Typed Atomic API Proposal
Introduce a set of typed atomic types (Bool, Int, Uint, Int32, Uint32, Int64, Uint64, Uintptr) each exposing CompareAndSwap, Load, Store, Swap, and Add where appropriate. Example implementation for Int32:
type Int32 struct { v int32 }
func (i *Int32) Add(delta int32) int32 { return AddInt32(&i.v, delta) }
func (i *Int32) CompareAndSwap(old, new int32) (swapped bool) { return CompareAndSwapInt32(&i.v, old, new) }
func (i *Int32) Load() int32 { return LoadInt32(&i.v) }
func (i *Int32) Store(v int32) { StoreInt32(&i.v, v) }
func (i *Int32) Swap(new int32) (old int32) { return SwapInt32(&i.v, new) }Generic support could later enable a Pointer[T any] type with CompareAndSwap and other methods, avoiding the need for a separate unsafe import in most cases.

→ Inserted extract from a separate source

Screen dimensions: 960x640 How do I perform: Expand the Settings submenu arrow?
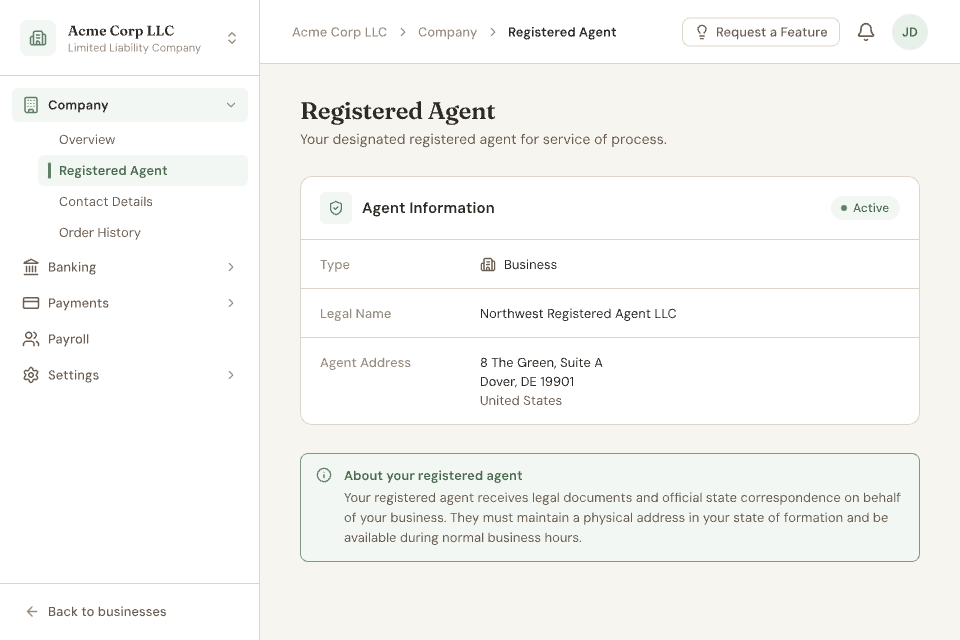coord(231,375)
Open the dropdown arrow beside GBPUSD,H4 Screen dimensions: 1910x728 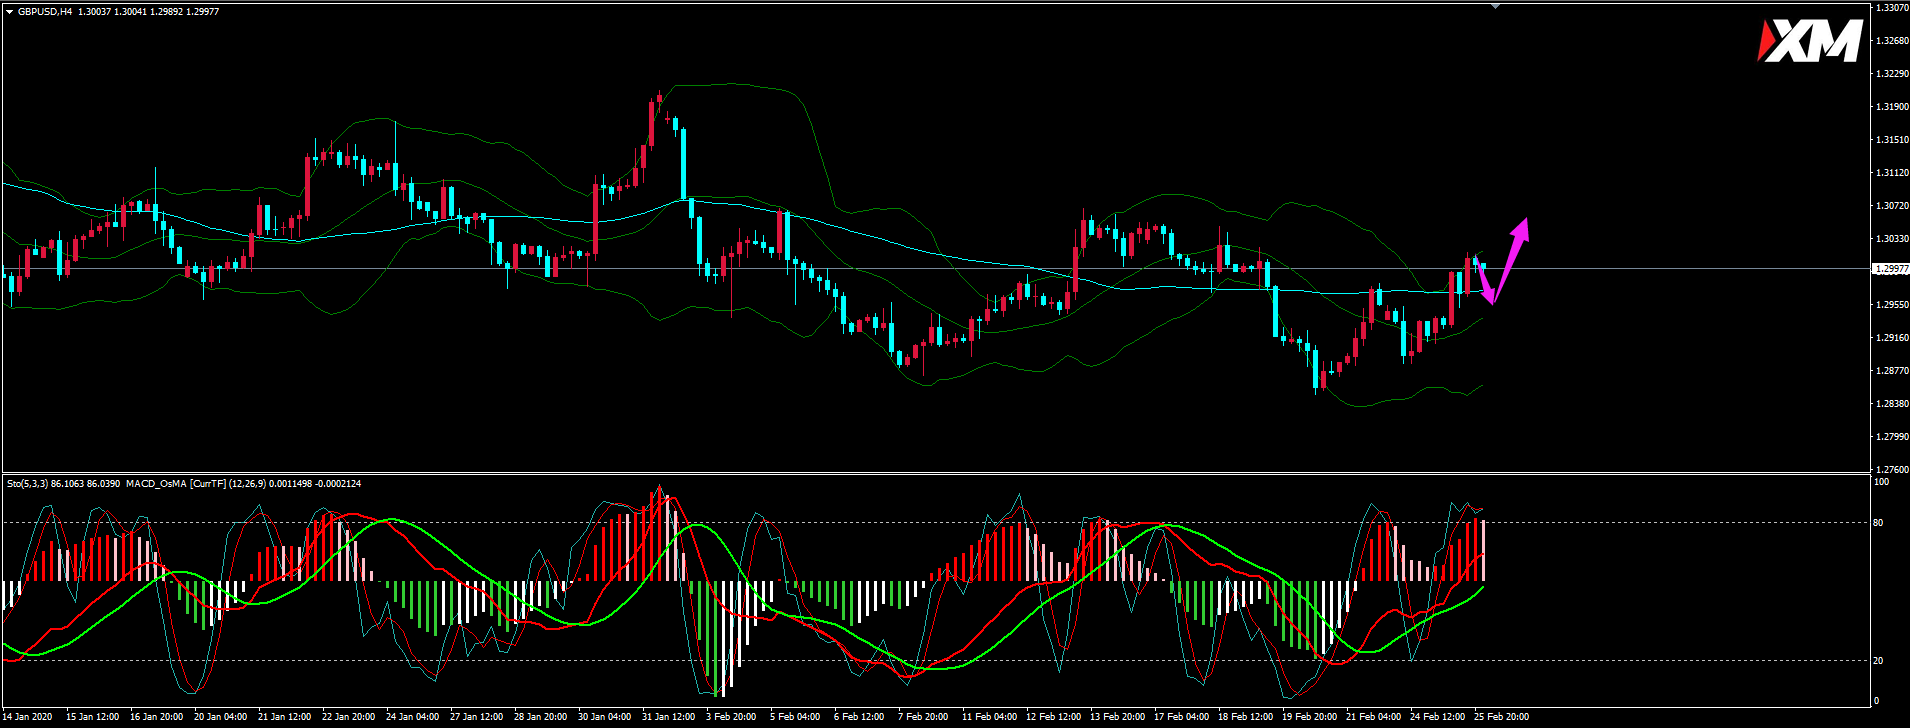(9, 12)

Possibility of Unsynchronized Atomics
The author explores adding “unsync” variants (e.g., UnsyncAdd, UnsyncLoad) that provide no ordering guarantees, similar to “relaxed” atomics in C/C++. The discussion weighs performance benefits on non‑x86 architectures against the risk of misuse and the difficulty of detecting such code with the race detector.
Documenting Disallowed Compiler Optimizations
Because the memory model is a contract between programmers and the compiler, certain optimizations must be prohibited:
Moving a read or write out of a conditional block that could introduce a data race.
Reordering loop‑invariant accesses that would create a happens‑before edge only in the original program.
Hoisting accesses across function calls without knowing whether the call contains synchronization.
Reloading a value from shared memory after it has been cached locally, which could change between reads.
Examples illustrate how a compiler must not transform code in ways that would turn a race‑free program into one with a data race.
Conclusion
Go’s conservative memory‑model approach has served the language well, but several overdue changes are needed: explicit documentation of the synchronization behavior of new sync and sync/atomic APIs, adoption of sequentially consistent atomic operations, and clearer statements about the limits of data‑race handling. These updates would align Go with other modern system languages while preserving its emphasis on debuggable, correct concurrent programs.